Expanding the square yields:

\mathbb{E}[(f(x) - \hat{f}(x) + \epsilon)^2] = \mathbb{E}[(f(x) - \hat{f}(x))^2] + 2\mathbb{E}[(f(x) - \hat{f}(x))\epsilon] + \mathbb{E}[\epsilon^2].

The cross term vanishes because \epsilon is independent of the training data and thus of \hat{f}(x), so \mathbb{E}[(f(x) - \hat{f}(x))\epsilon] = 0. The noise term simplifies to \mathbb{E}[\epsilon^2] = \sigma^2. For the first term, note that:

\mathbb{E}[(f(x) - \hat{f}(x))^2] = \mathbb{E}[(f(x) - \mathbb{E}[\hat{f}(x)] + \mathbb{E}[\hat{f}(x)] - \hat{f}(x))^2] = (\mathbb{E}[\hat{f}(x)] - f(x))^2 + \mathbb{E}[(\hat{f}(x) - \mathbb{E}[\hat{f}(x)])^2],

which is precisely the squared bias plus the variance.
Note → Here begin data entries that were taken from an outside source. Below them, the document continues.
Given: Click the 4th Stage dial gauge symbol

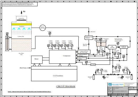Looking at the screenshot, I should click(72, 45).
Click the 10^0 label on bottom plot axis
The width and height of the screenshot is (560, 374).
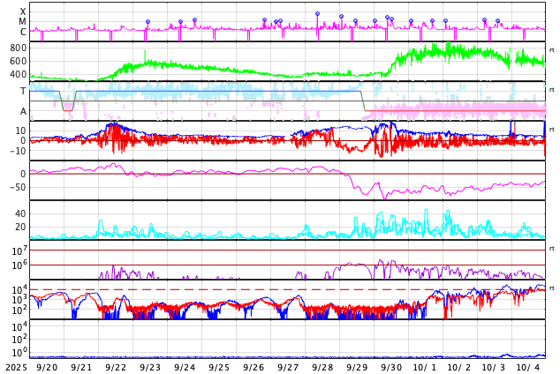pos(19,352)
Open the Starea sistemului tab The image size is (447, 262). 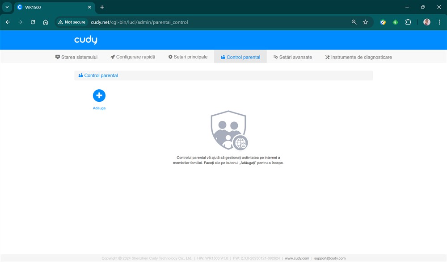coord(76,57)
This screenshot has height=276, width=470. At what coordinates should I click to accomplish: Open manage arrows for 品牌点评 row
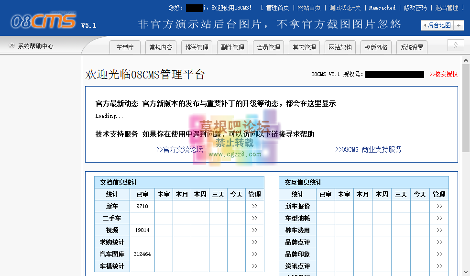(439, 242)
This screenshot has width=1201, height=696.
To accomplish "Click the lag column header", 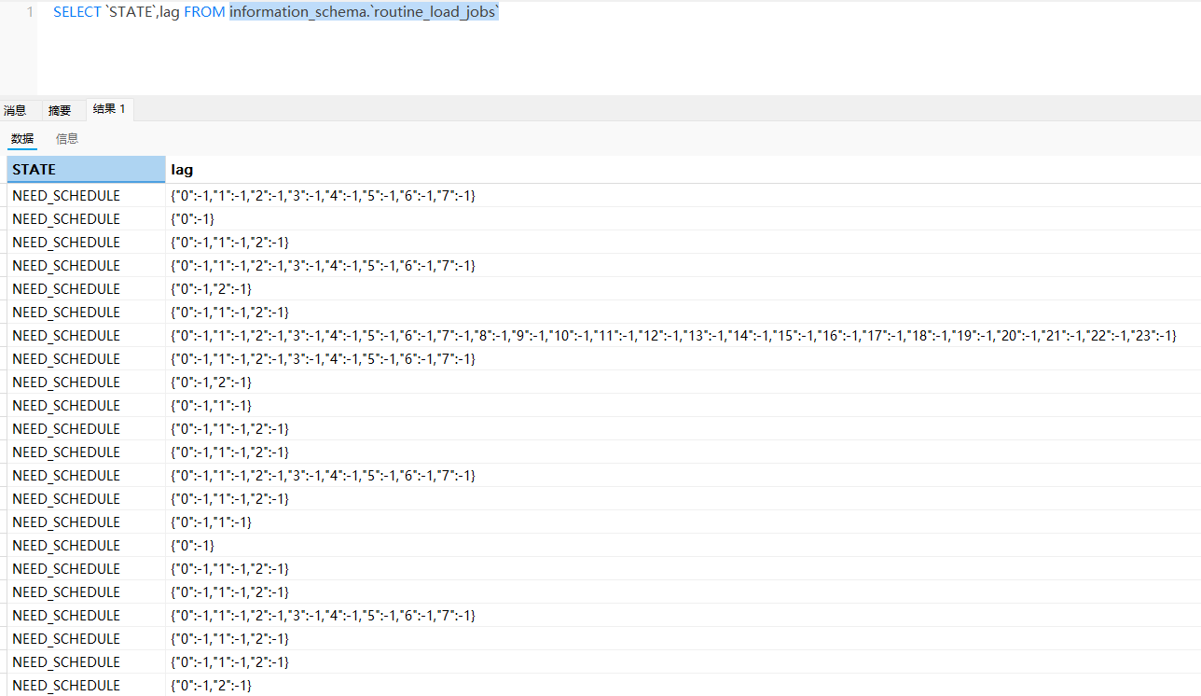I will 183,170.
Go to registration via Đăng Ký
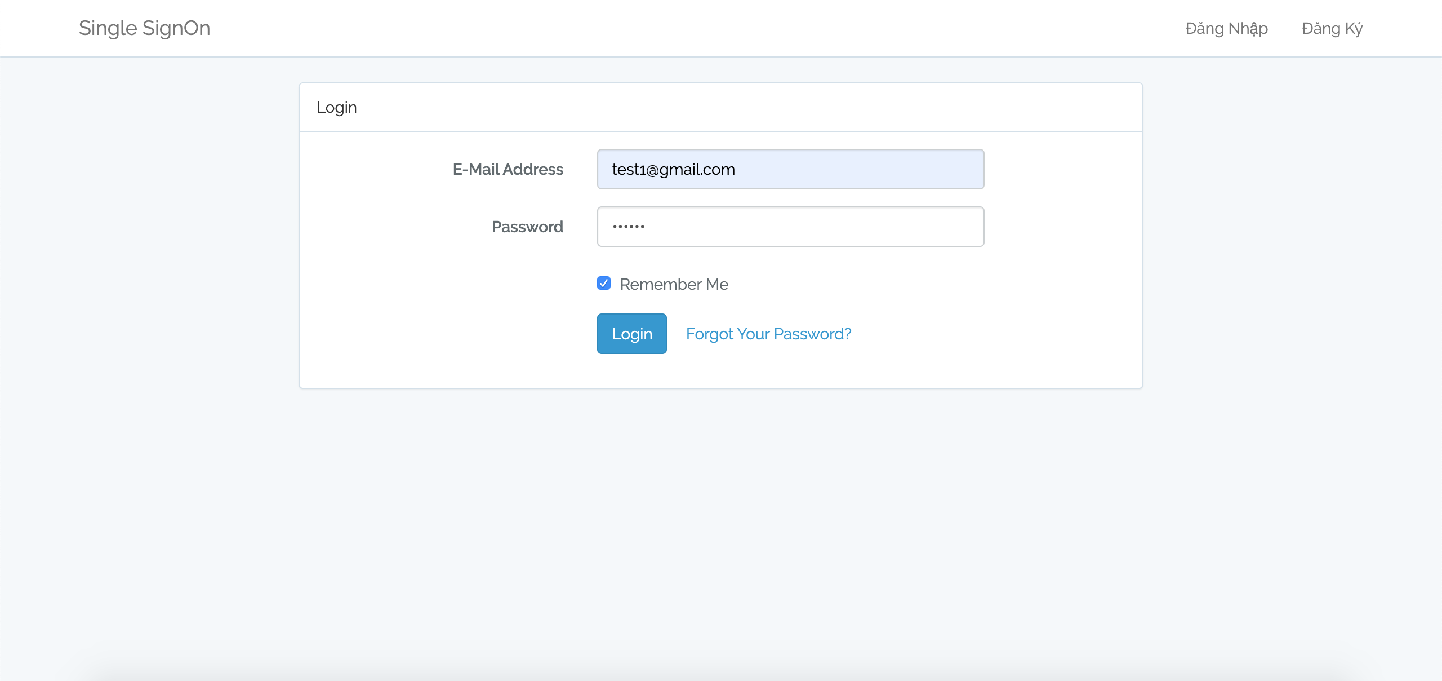1442x681 pixels. (1332, 28)
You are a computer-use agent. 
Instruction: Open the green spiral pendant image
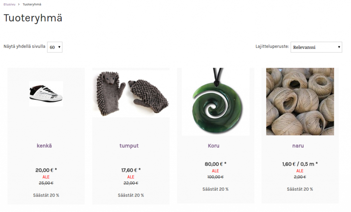coord(216,102)
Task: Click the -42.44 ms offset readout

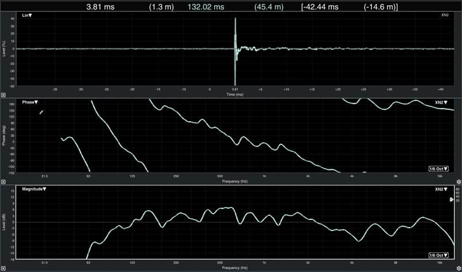Action: 320,7
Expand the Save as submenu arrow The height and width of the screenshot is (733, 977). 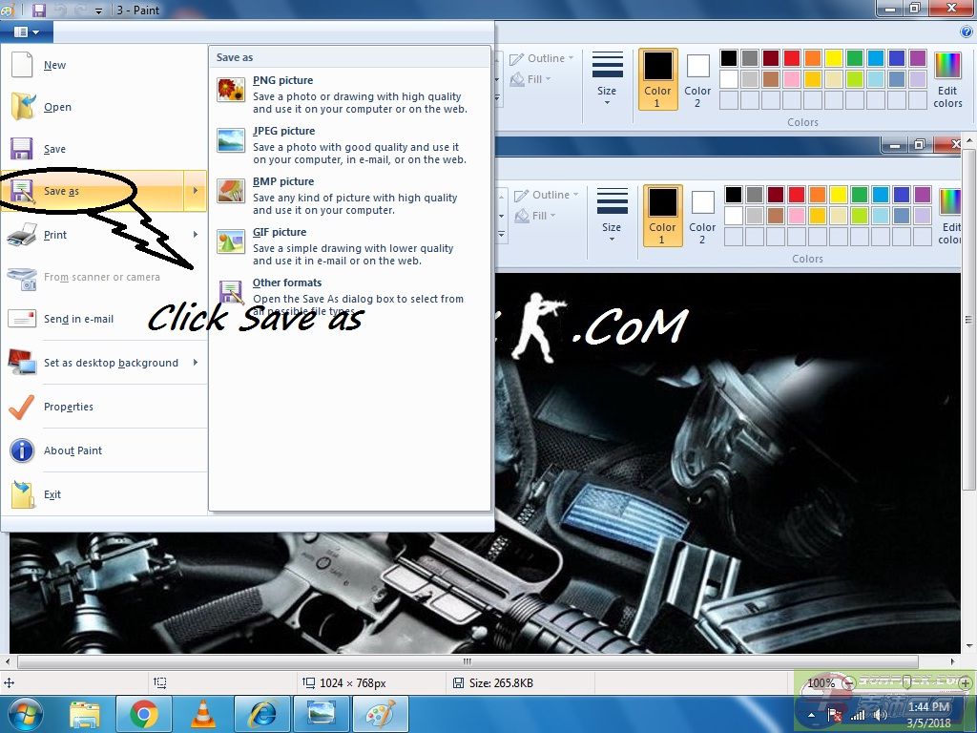click(x=196, y=191)
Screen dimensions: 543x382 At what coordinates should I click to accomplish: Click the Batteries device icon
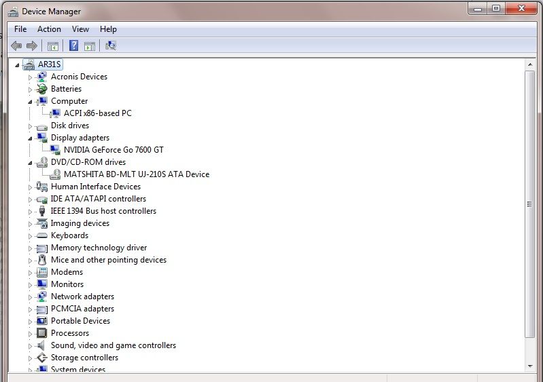click(42, 89)
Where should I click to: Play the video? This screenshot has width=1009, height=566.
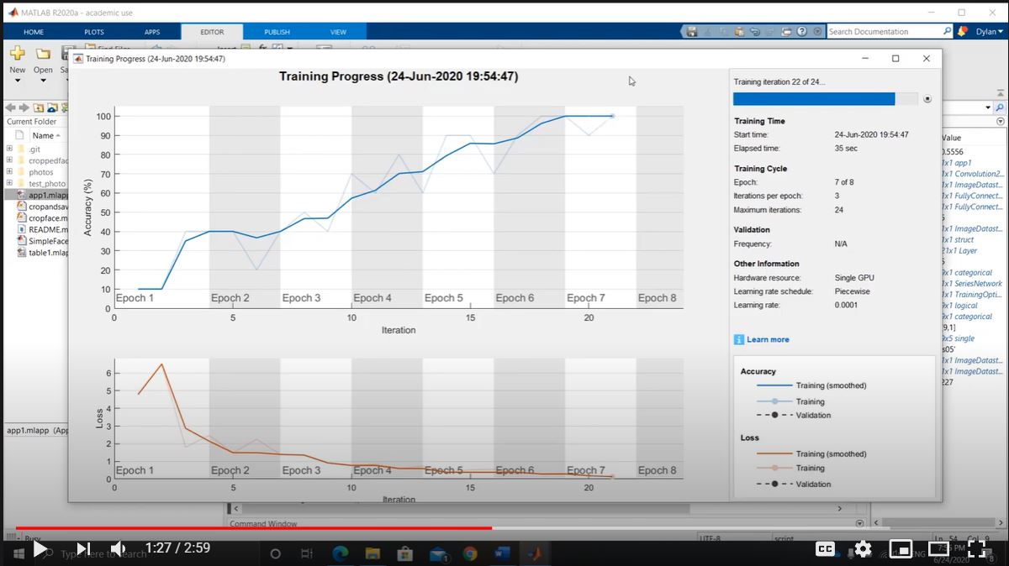40,548
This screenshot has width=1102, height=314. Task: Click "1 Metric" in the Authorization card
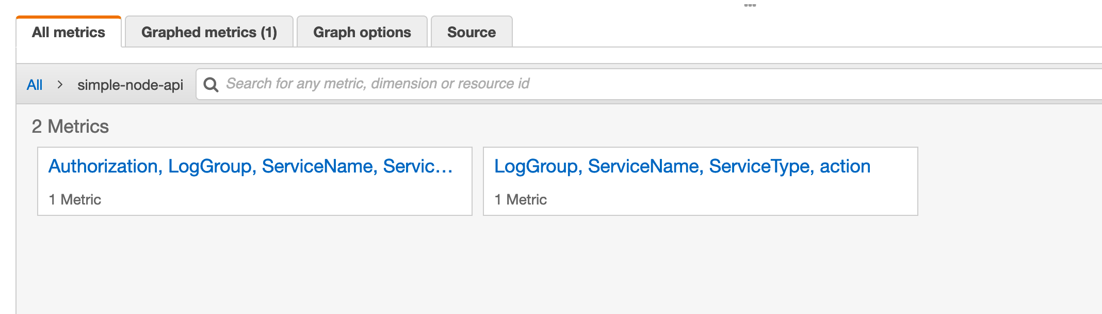tap(75, 199)
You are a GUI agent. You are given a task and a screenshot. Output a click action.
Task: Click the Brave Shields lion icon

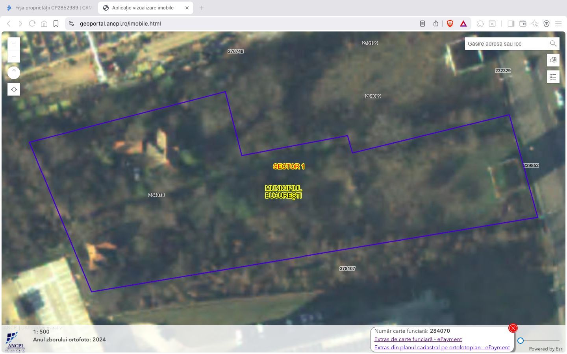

Thus, the decomposition holds: R(\hat{f}(x)) = \Bias^2(\hat{f}(x)) + \Var(\hat{f}(x)) + \sigma^2. This formula highlights why the U-shaped risk curve arises: low-complexity models incur high bias but low variance, while high-complexity models reverse this pattern. In classical underparameterized regimes, where the number of parameters is much smaller than the sample size, this tradeoff guides model selection to minimize overall risk.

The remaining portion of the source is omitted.